* TEXTE SOURCE
- - - -
Le gouvernement a décidé de supprimer l'unique jour de carence s'imposant aux fonctionnaires qui sont en arrêt maladie. Cette décision soulève de nombreuses critiques, notamment des salariés du privé qui sont eux soumis à trois jours de carence, mais aussi des représentants du patronat Laurence Parisot et de la fédération hospitalière française (FHF) Frédéric Valletoux, ainsi que des personnalités de l'opposition, à l'origine de cette mesure instaurée sous le gouvernement Fillon. En 2012, le jour de carence a dégagé 60 millions d'euros d'économies à l'Etat et 70 millions dans les hôpitaux.
Qu'est-ce qu'un jour de carence ? C'est une mesure prise par le gouvernement fin 2011, qui vise à limiter les dépenses de l'assurance-maladie, en faisant porter le coût de l'absence d'un salarié sur son propre salaire pour les premiers jours du congé maladie. C'est une espèce de franchise sur l'indemnisation de son absence pour cause de maladie, qui fait reculer le début de la prise en charge de l'assuré au 2e ou au 4e jour - selon qu'il y a 1 ou 3 jours de carence imposés - limitant ainsi à la fois la prise en charge des congés maladies de courte durée (d'un à 3 jours), et le recours des salariés aux absences justifiées par un certificat médical, car ils doivent supporter une partie du coût.
- - - -
* DONNÉES D'ENTRÉE
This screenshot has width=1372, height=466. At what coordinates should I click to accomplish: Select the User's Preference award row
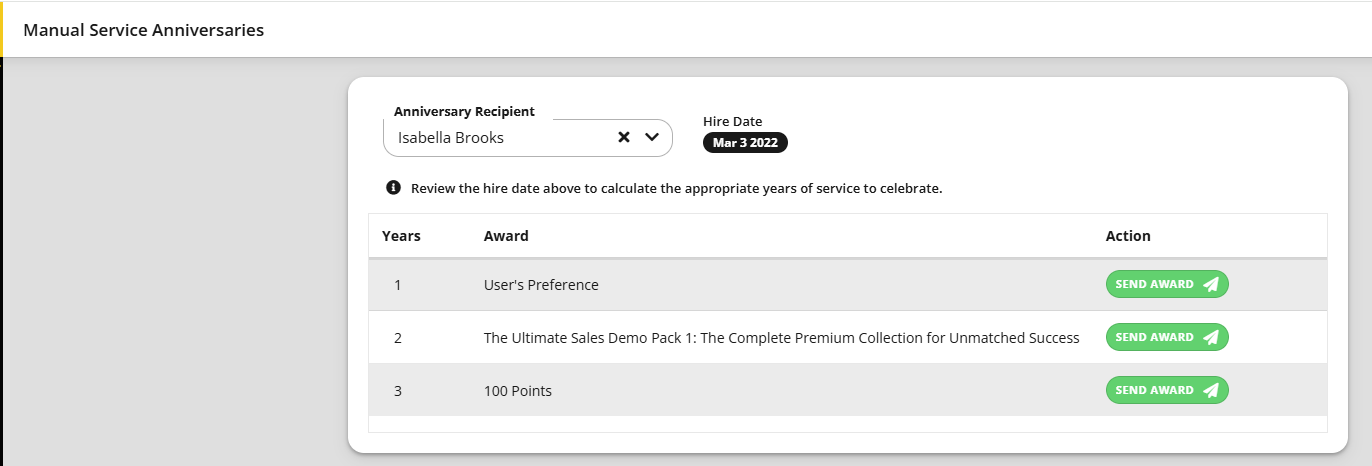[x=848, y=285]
- - - -
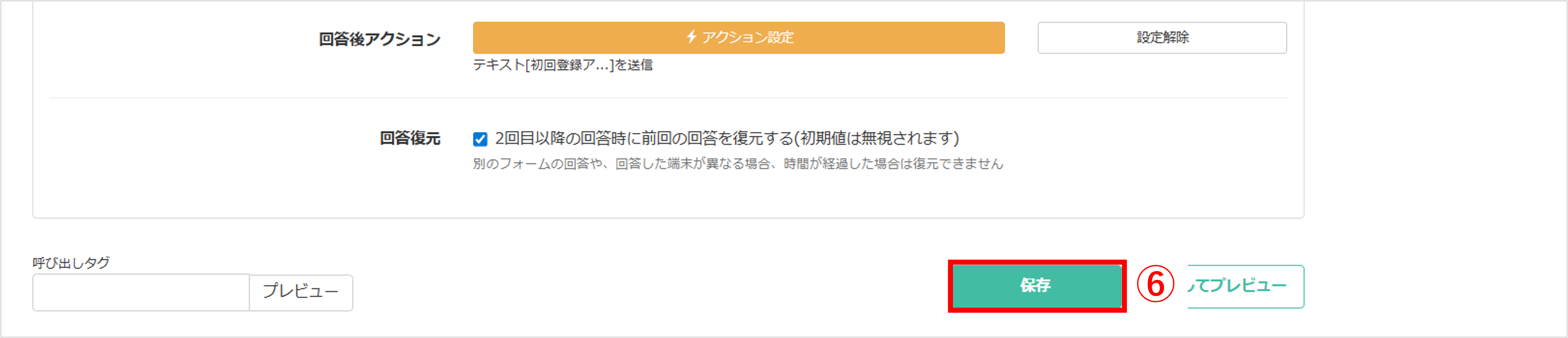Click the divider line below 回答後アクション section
- - - -
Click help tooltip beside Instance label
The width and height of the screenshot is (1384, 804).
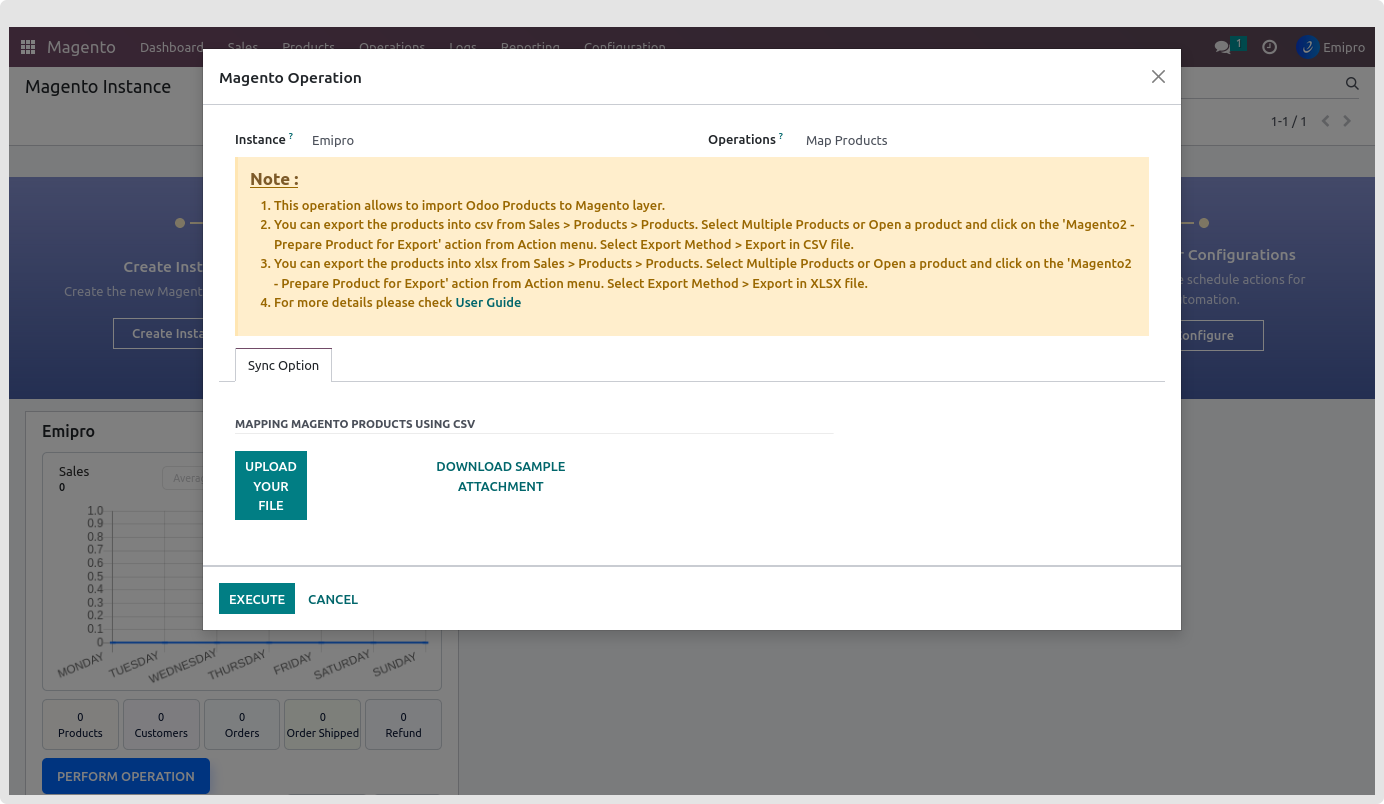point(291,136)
- - - -
* CONSIGNE
Recopiez le passage du texte sur le jour de carence qui commence par « Qu'est-ce qu'un jour » et se termine par « partie du coût. », en remplaçant « certificat médical » par « avis médical ».

* RÉSULTAT
Qu'est-ce qu'un jour de carence ? C'est une mesure prise par le gouvernement fin 2011, qui vise à limiter les dépenses de l'assurance-maladie, en faisant porter le coût de l'absence d'un salarié sur son propre salaire pour les premiers jours du congé maladie. C'est une espèce de franchise sur l'indemnisation de son absence pour cause de maladie, qui fait reculer le début de la prise en charge de l'assuré au 2e ou au 4e jour - selon qu'il y a 1 ou 3 jours de carence imposés - limitant ainsi à la fois la prise en charge des congés maladies de courte durée (d'un à 3 jours), et le recours des salariés aux absences justifiées par un avis médical, car ils doivent supporter une partie du coût.